Proche-Orient
Spectaculaire opération israélienne contre une prison palestinienne
(Photo : AFP)
Ahmed Saadat, le chef du Front populaire de libération de la Palestine (FPLP) marchant les bras en l'air, en direction des soldats israéliens : l'image a marqué, mardi soir, la fin de l'opération israélienne contre la prison palestinienne de Jericho. Le matin, en quelques heures, le pénitencier avait été assiégé et pris d'assaut par l'armée israélienne. Les soldats, appuyés par des blindés, des hélicoptères et plusieurs dizaines de jeeps ont d'abord encerclé le bâtiment. Tandis que des bulldozers commençaient à démolir les murs du complexe, des militaires munis de mégaphones appelaient les détenus à se rendre. Lors de l’assaut, deux Palestiniens, dont un membre des services de sécurité de la prison, ont été tués par balles, et dix-huit blessés, selon des sources palestiniennes.
Cette opération visait à capturer Ahmed Saadat, le chef du Front populaire de libération de la Palestine (FPLP, composante de l’OLP comme le Fatah du président Mahmoud Abbas et le FDLP). Avec trois autres membres de ce mouvement radical, Saadat était emprisonné à Jericho depuis avril 2002, après avoir été jugé par un tribunal militaire palestinien pour l’assassinat du ministre israélien du Tourisme Rehavam Zeevi en 2001. Leur détention était placée sous supervision américano-britannique depuis 2002.

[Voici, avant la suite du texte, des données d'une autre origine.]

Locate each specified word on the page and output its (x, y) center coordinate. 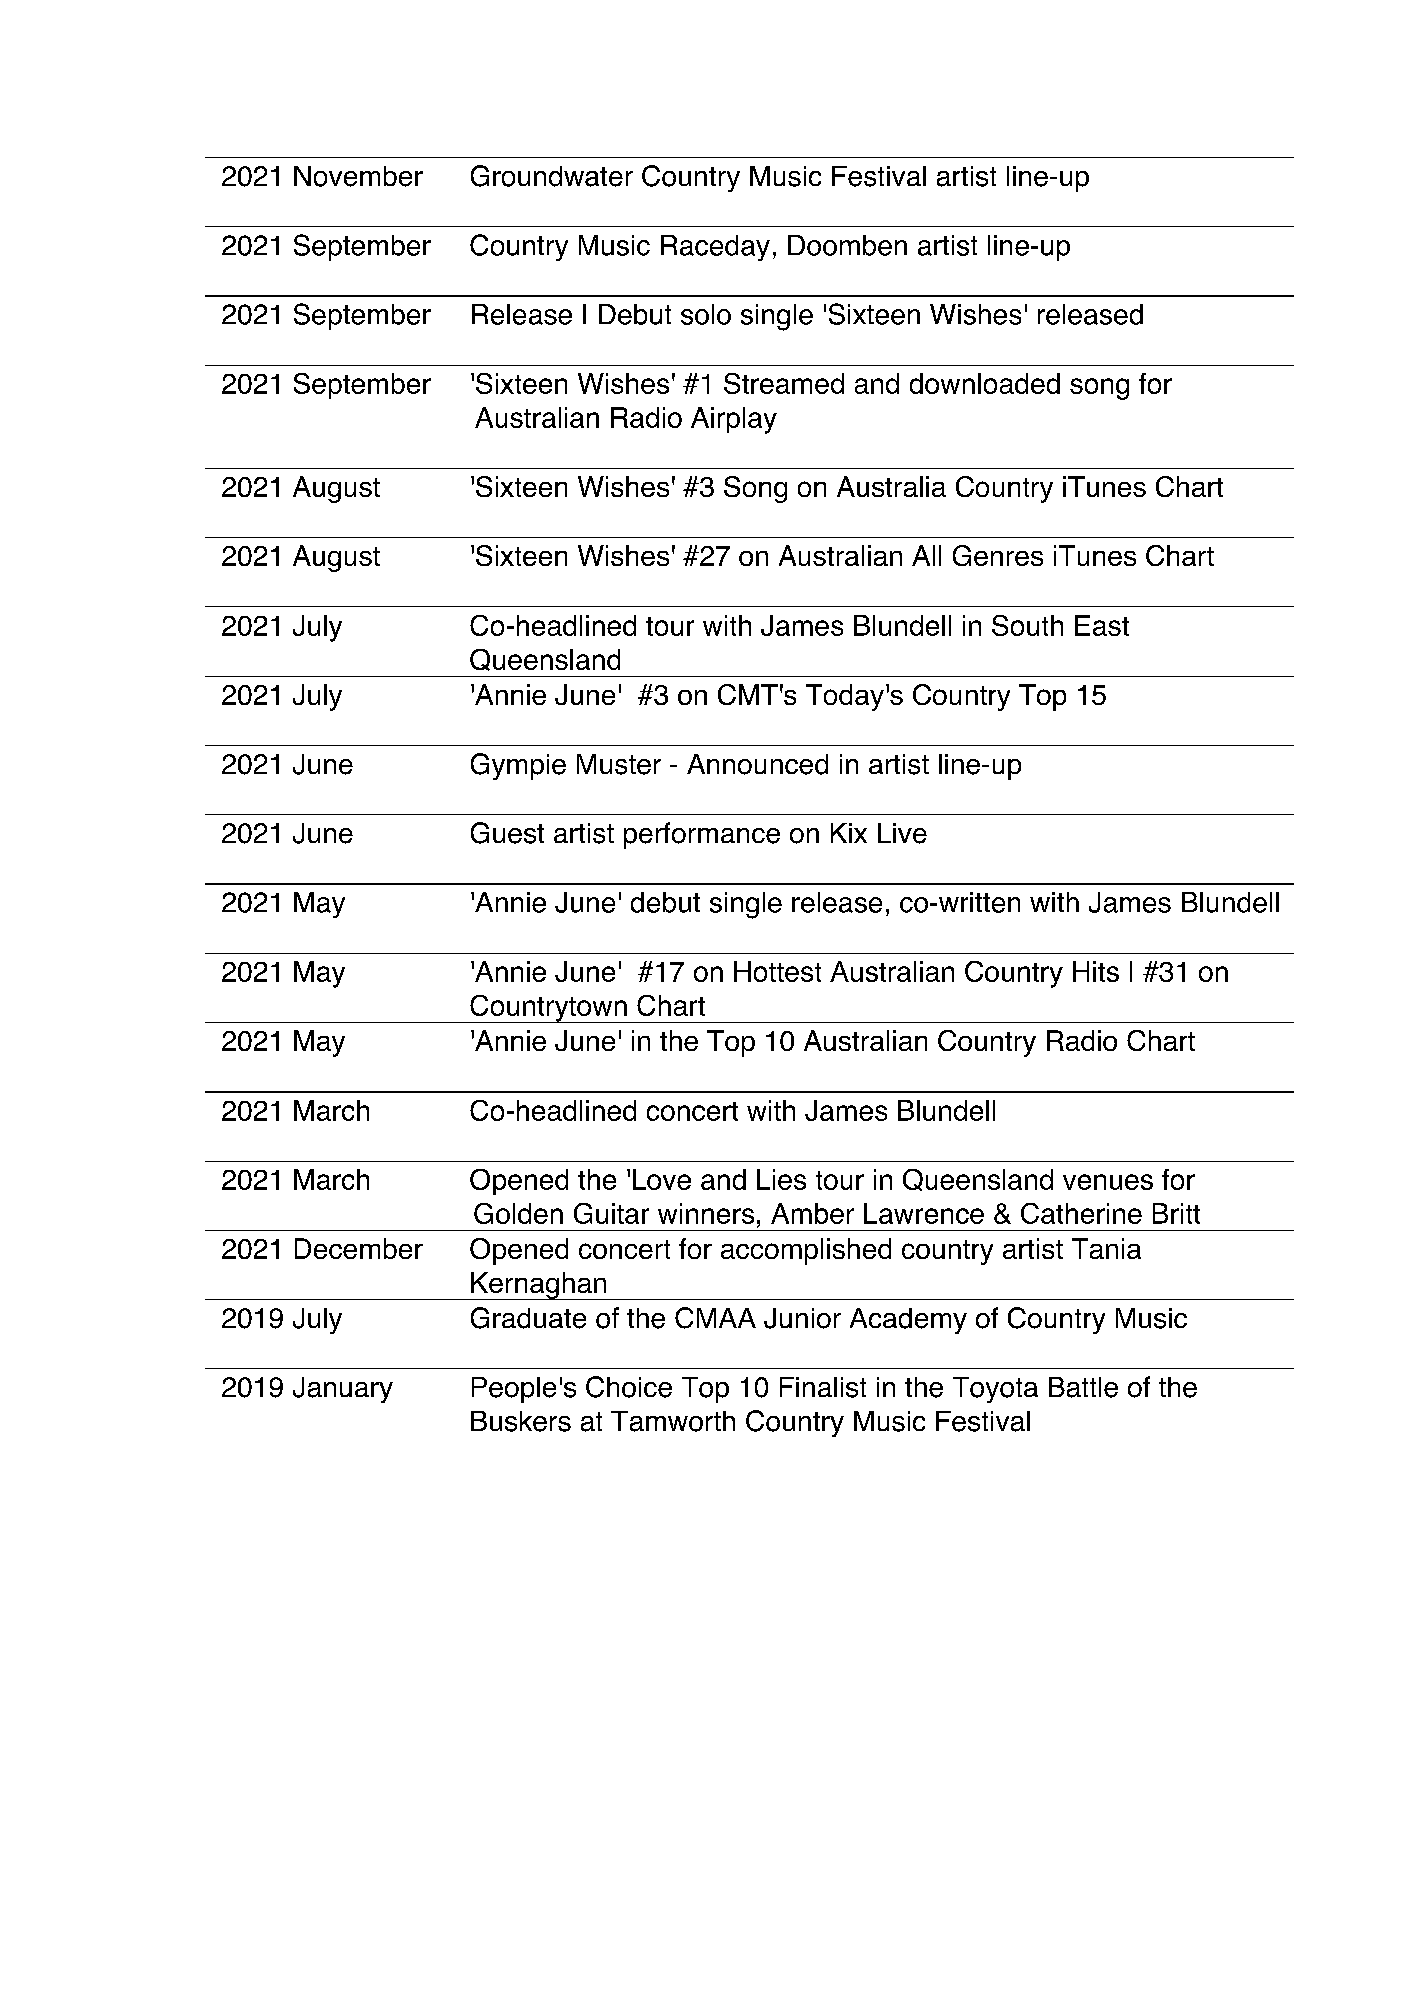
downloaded (985, 383)
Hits (1096, 971)
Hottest (777, 971)
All (926, 555)
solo (706, 314)
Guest (507, 833)
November (358, 176)
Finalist (823, 1387)
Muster (619, 764)
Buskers (521, 1421)
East (1102, 625)
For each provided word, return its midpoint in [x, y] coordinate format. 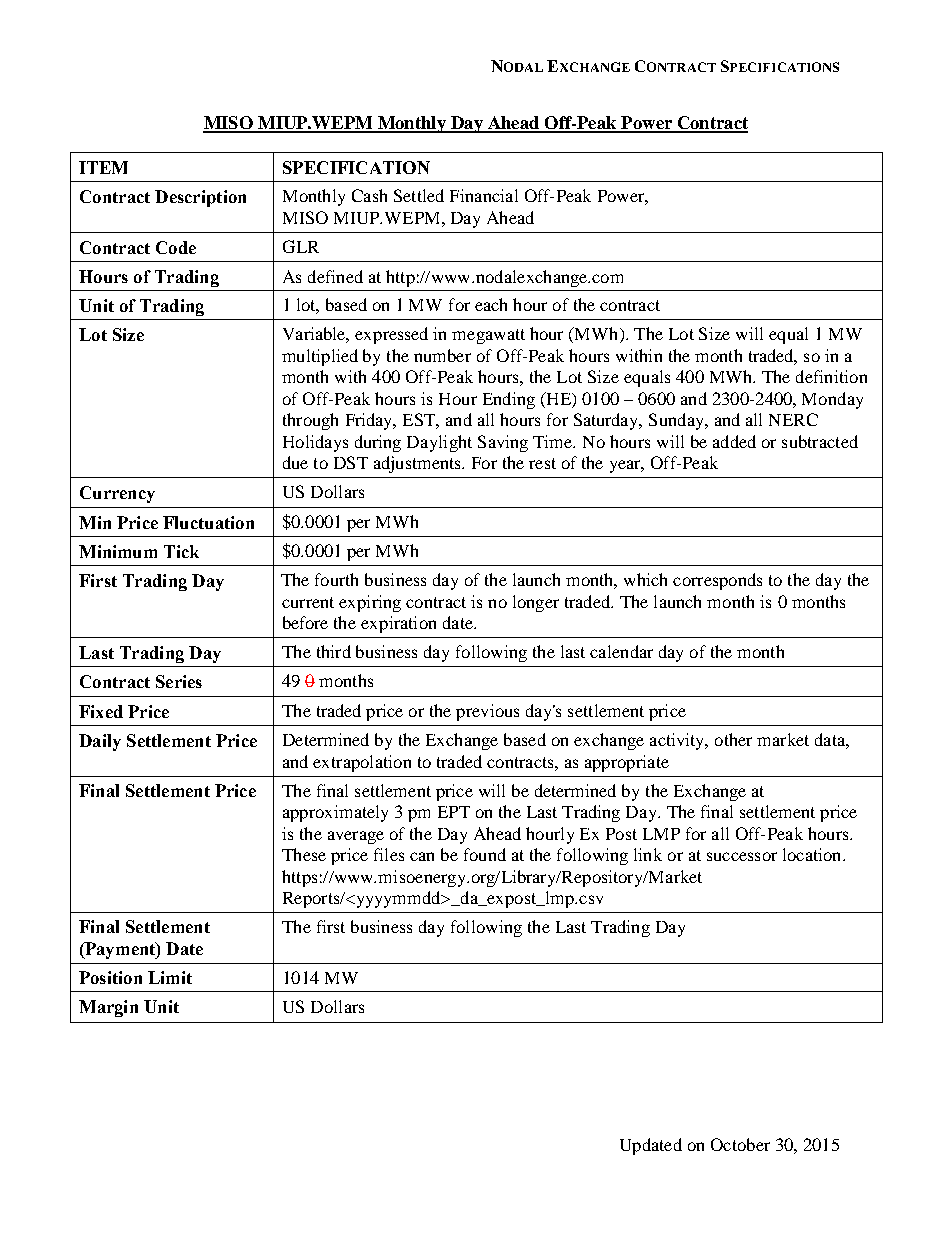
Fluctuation [208, 522]
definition [831, 376]
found [485, 854]
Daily [100, 742]
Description [200, 198]
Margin [108, 1008]
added [734, 441]
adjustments [419, 464]
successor [742, 856]
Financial [484, 195]
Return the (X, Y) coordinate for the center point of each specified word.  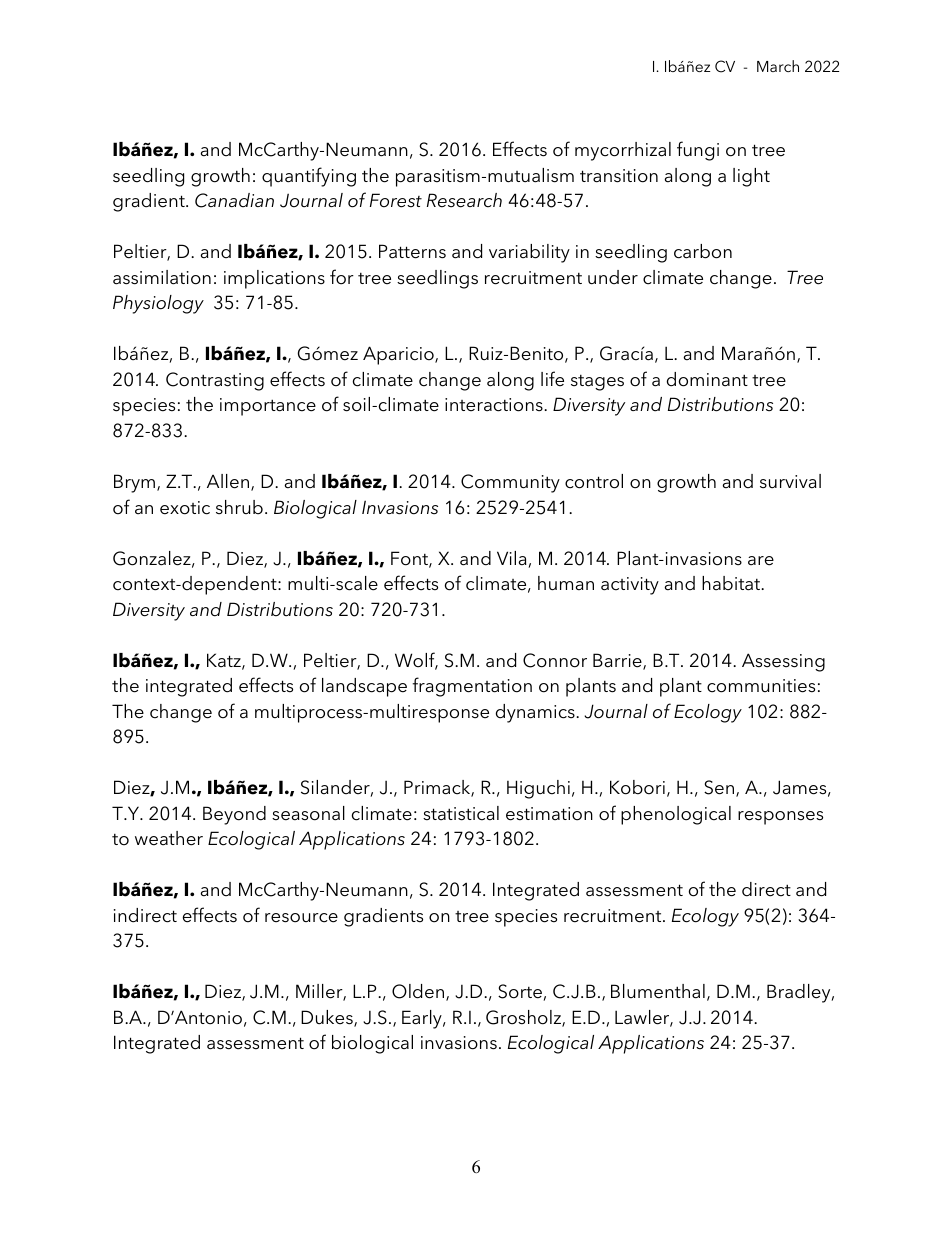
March (778, 66)
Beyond (234, 815)
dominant (707, 379)
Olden (419, 992)
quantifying (309, 177)
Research (464, 200)
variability (529, 253)
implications (274, 279)
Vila (513, 559)
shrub (239, 507)
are (761, 561)
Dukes (328, 1018)
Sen (719, 787)
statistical (461, 813)
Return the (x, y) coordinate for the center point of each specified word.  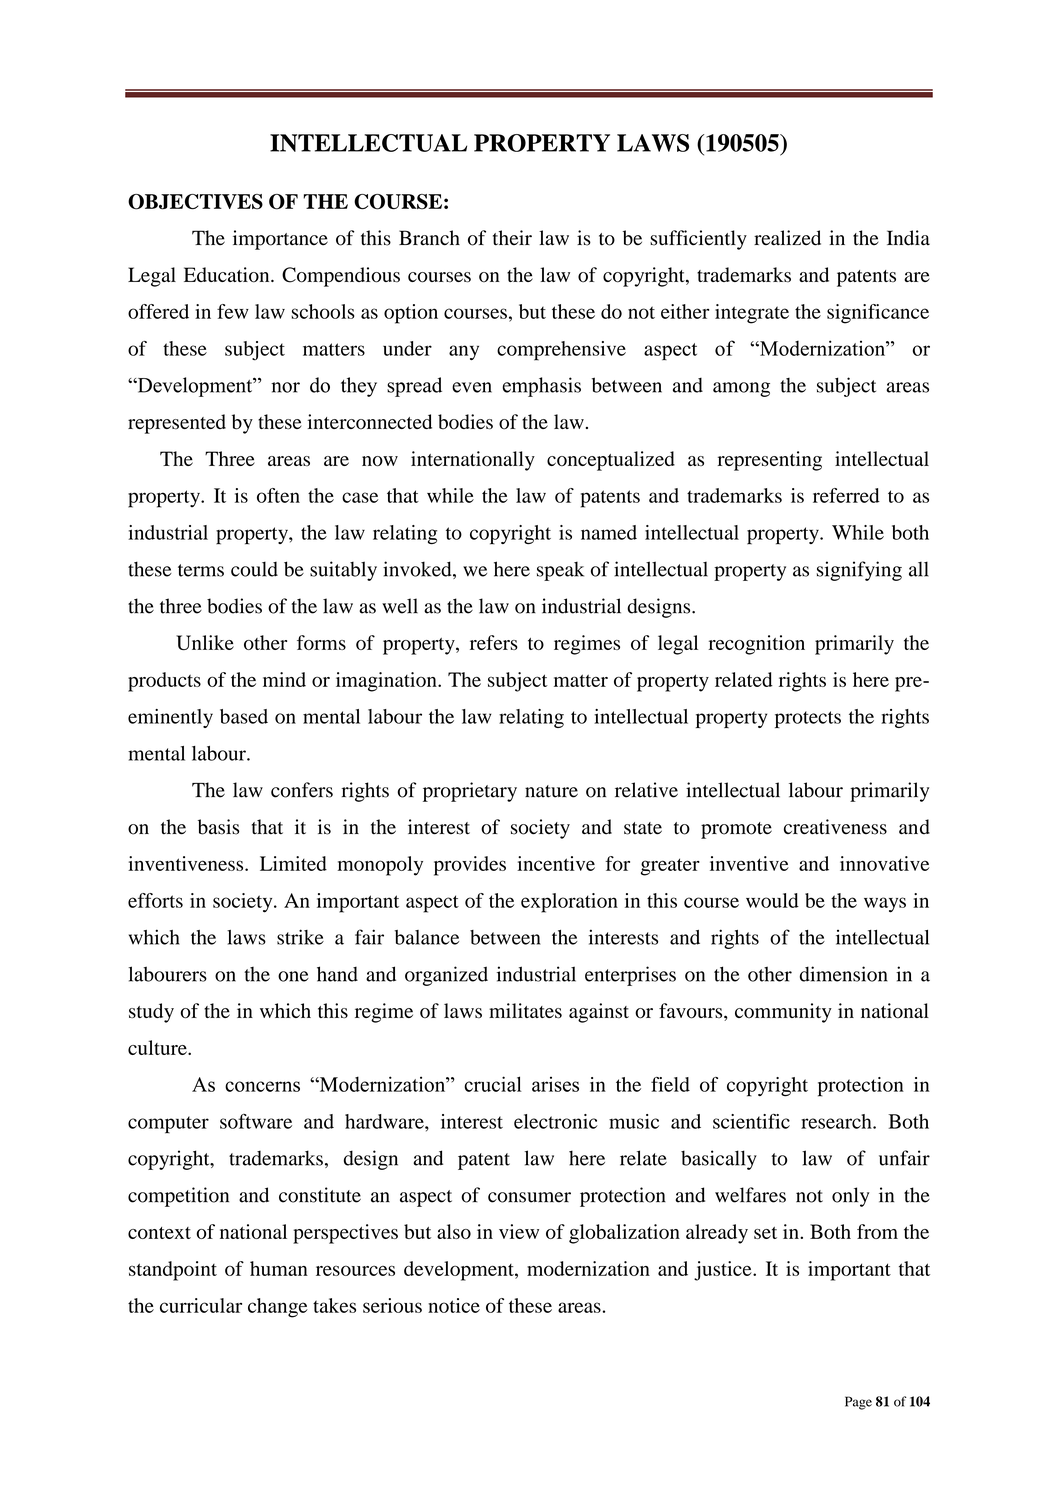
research (837, 1121)
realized (787, 238)
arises (555, 1084)
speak (560, 571)
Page (858, 1403)
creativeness (835, 827)
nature (551, 791)
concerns (262, 1086)
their (512, 238)
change (278, 1308)
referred (846, 495)
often (278, 495)
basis (218, 827)
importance (280, 240)
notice (454, 1305)
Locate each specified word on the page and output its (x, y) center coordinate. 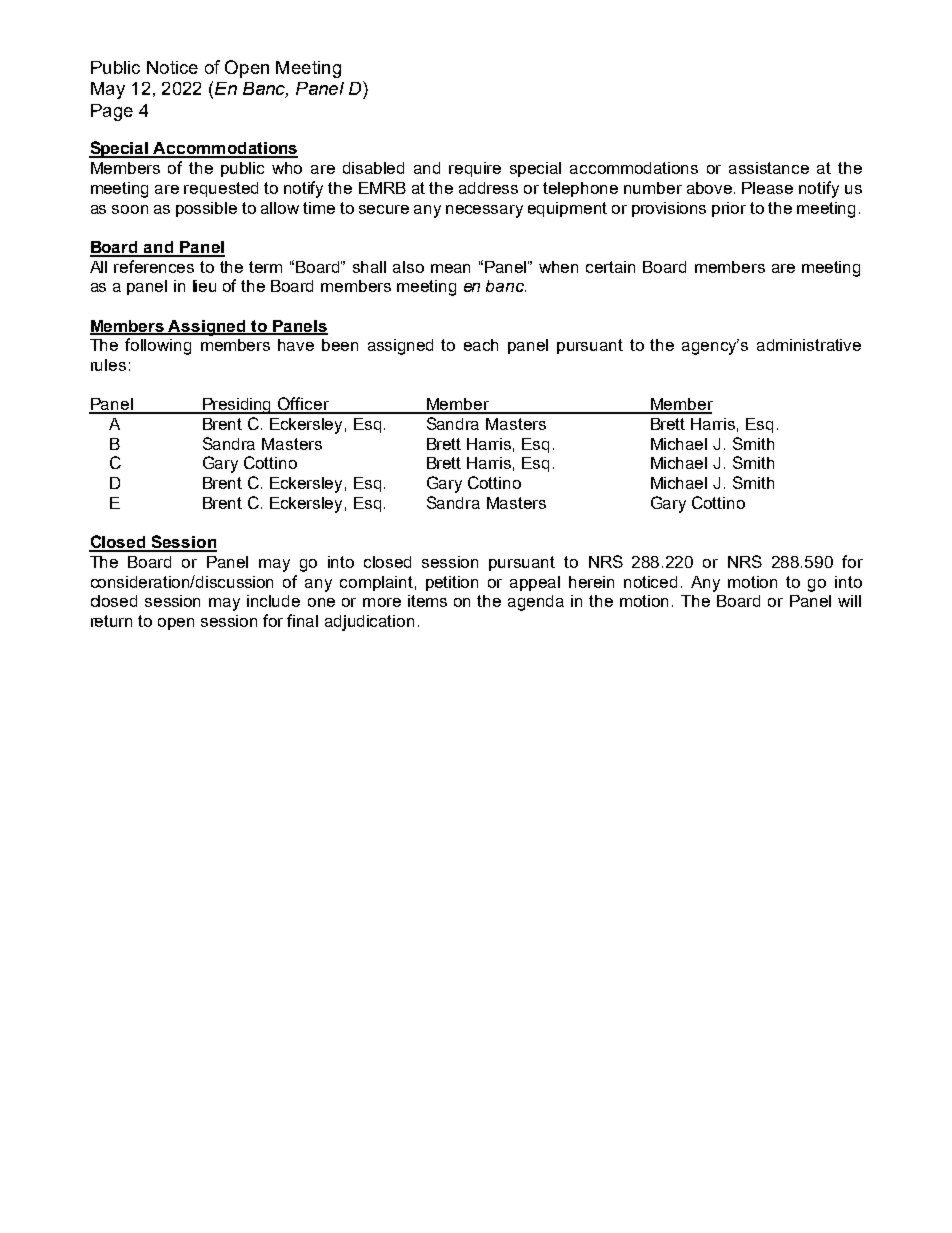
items (427, 601)
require (475, 169)
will (849, 601)
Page (112, 112)
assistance (769, 168)
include (273, 601)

Selon un porte-parole de l'armée, 180 Palestiniens ont été arrêtés au cours de l'opération. Joint au téléphone par la chaîne arabe Al-Jazira, Ahmed Saadat avait affirmé dans la matinée que ni lui ni ses co-détenus ne se rendraient, en accusant les gardes britanniques et américains de « collusion avec les Israéliens ».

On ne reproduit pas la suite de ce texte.